- Extracted records:

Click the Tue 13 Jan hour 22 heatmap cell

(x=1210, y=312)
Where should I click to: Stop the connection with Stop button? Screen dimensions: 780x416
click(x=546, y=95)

...

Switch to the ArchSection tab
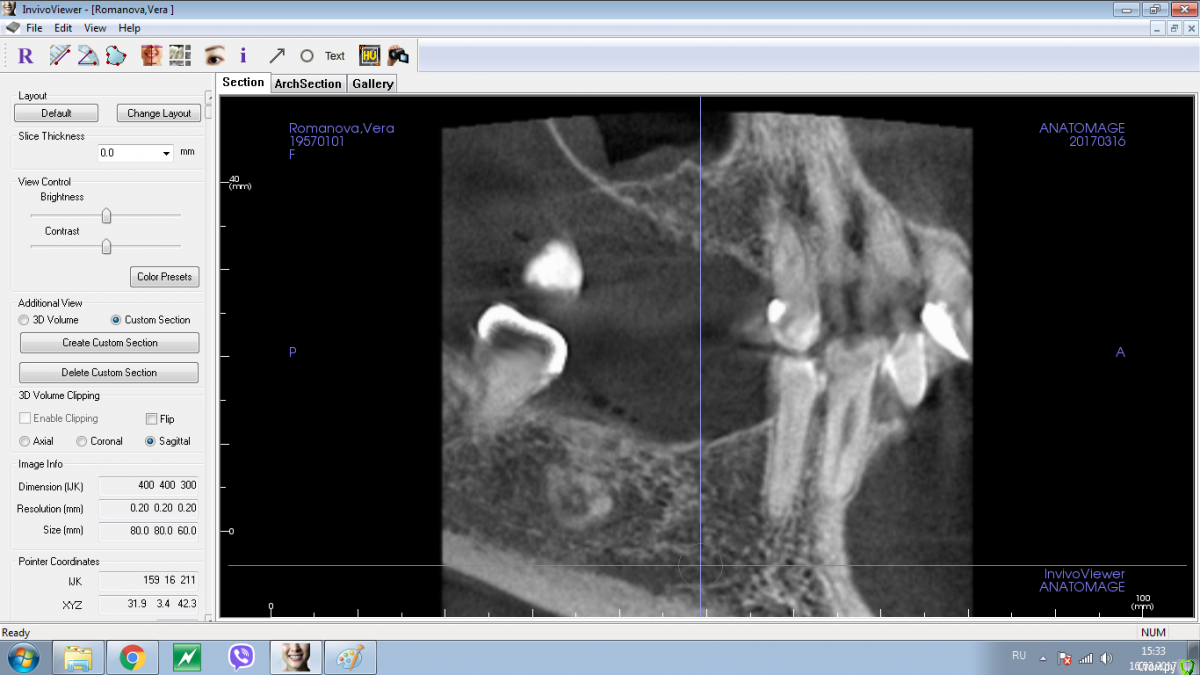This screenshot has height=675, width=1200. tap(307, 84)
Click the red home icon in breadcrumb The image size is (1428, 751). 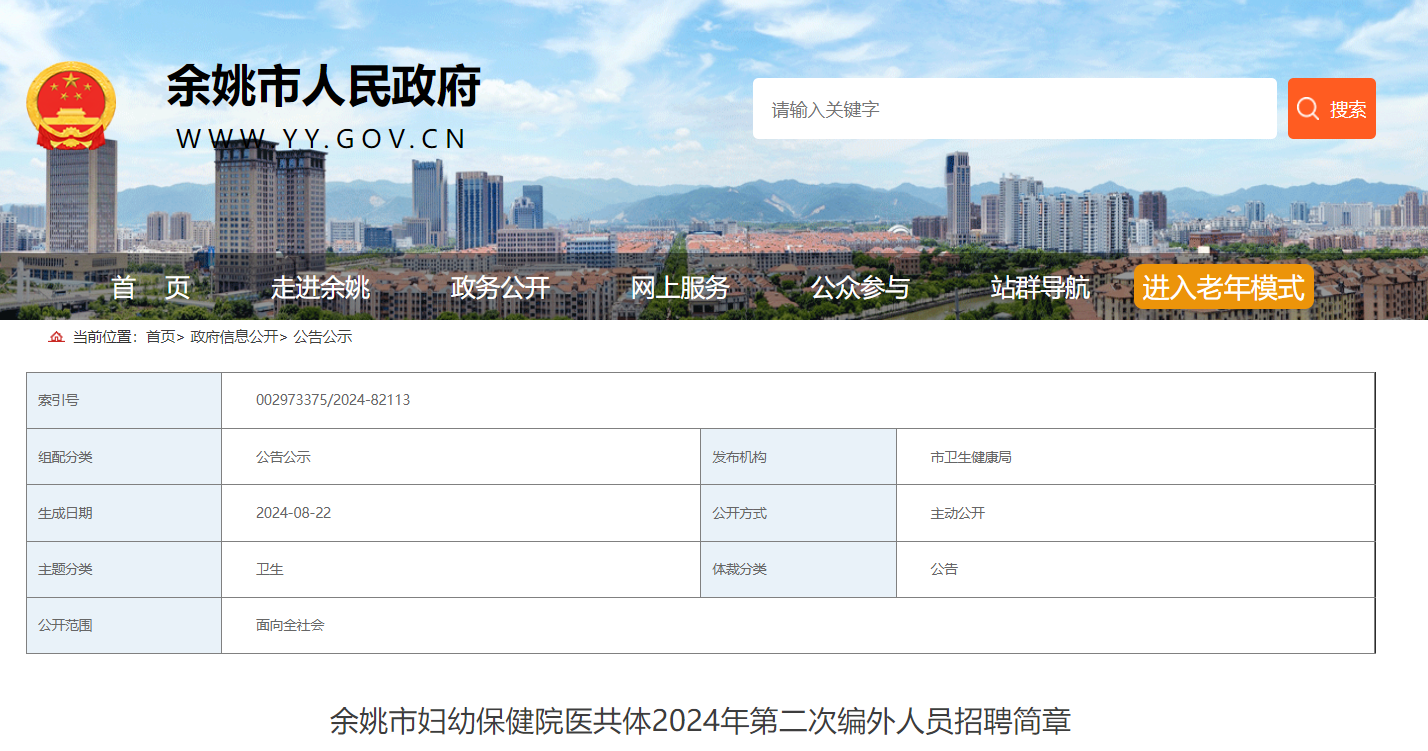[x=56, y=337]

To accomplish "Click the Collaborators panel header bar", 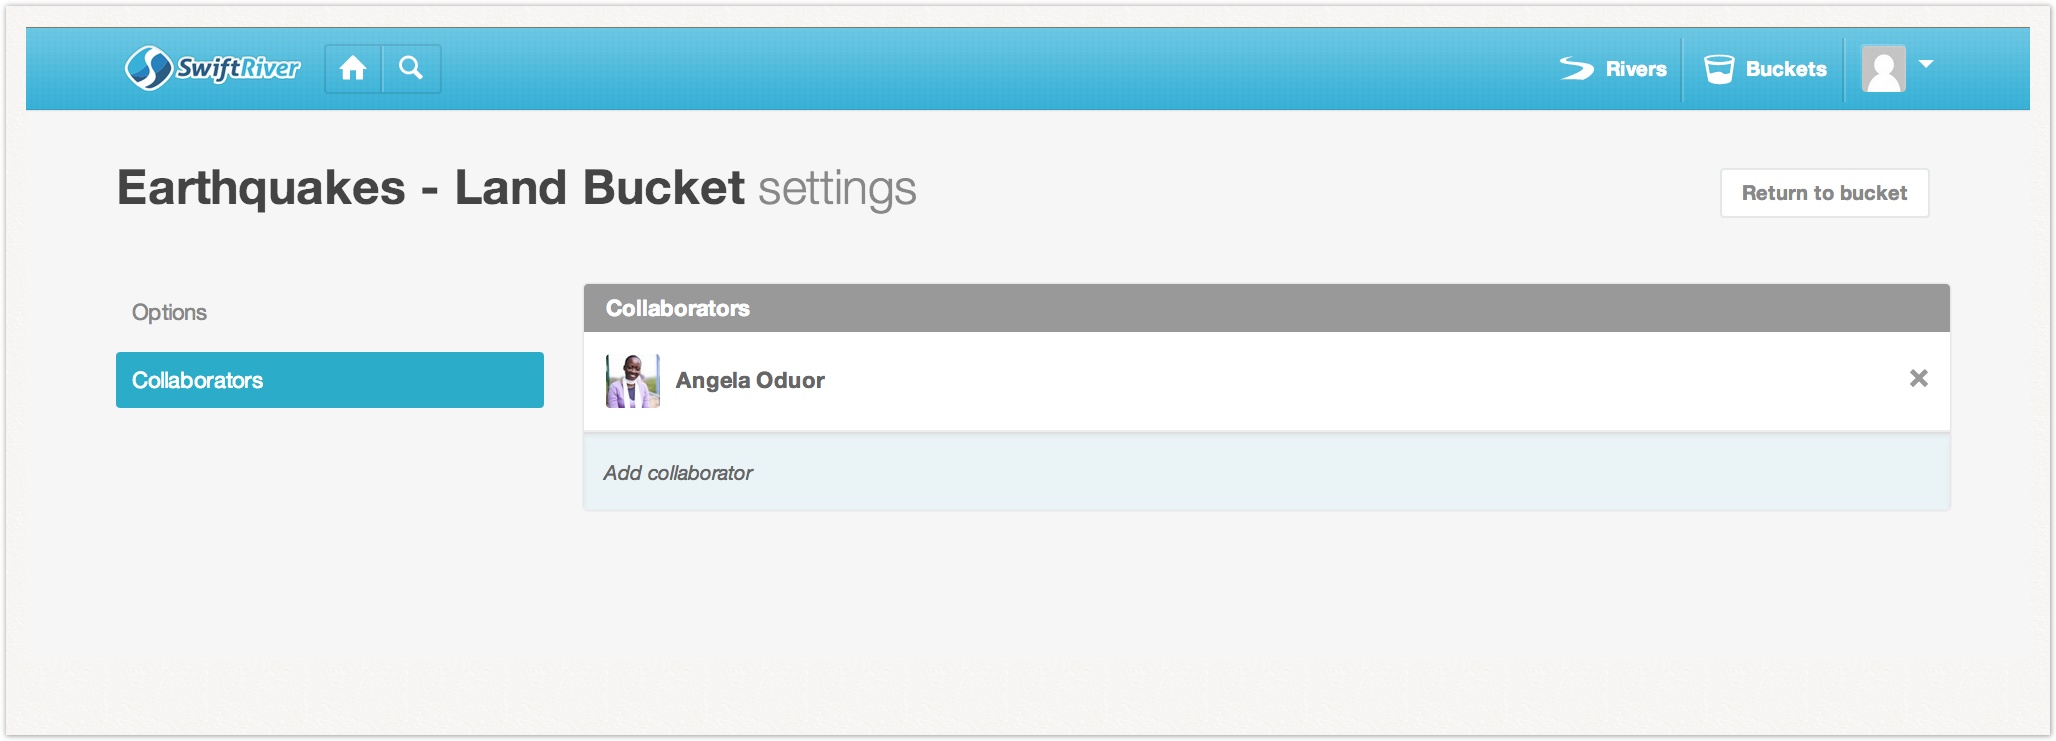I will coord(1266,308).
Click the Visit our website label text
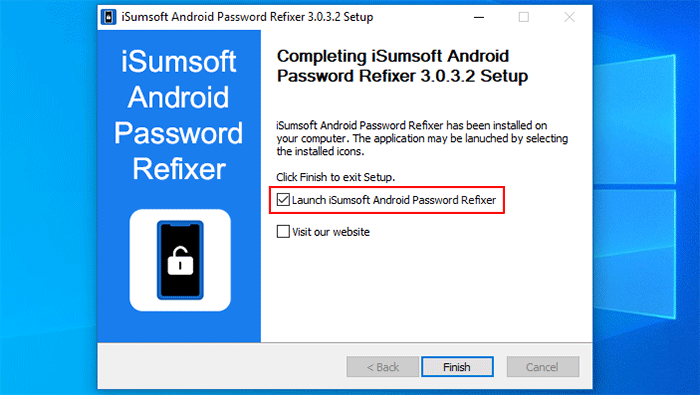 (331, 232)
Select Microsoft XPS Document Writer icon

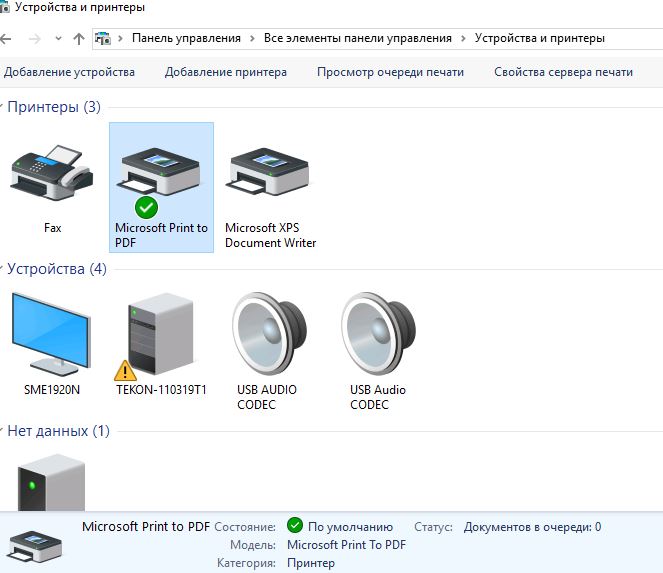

- Work to complete:
Output only the stretch above from the line with "Click the Visit our website label text" through the line with "Select Microsoft XPS Document Writer icon", reproduced exactly. Exclude pictures.

- Solution:
Click the Visit our website label text
 (331, 232)
Select Microsoft XPS Document Writer icon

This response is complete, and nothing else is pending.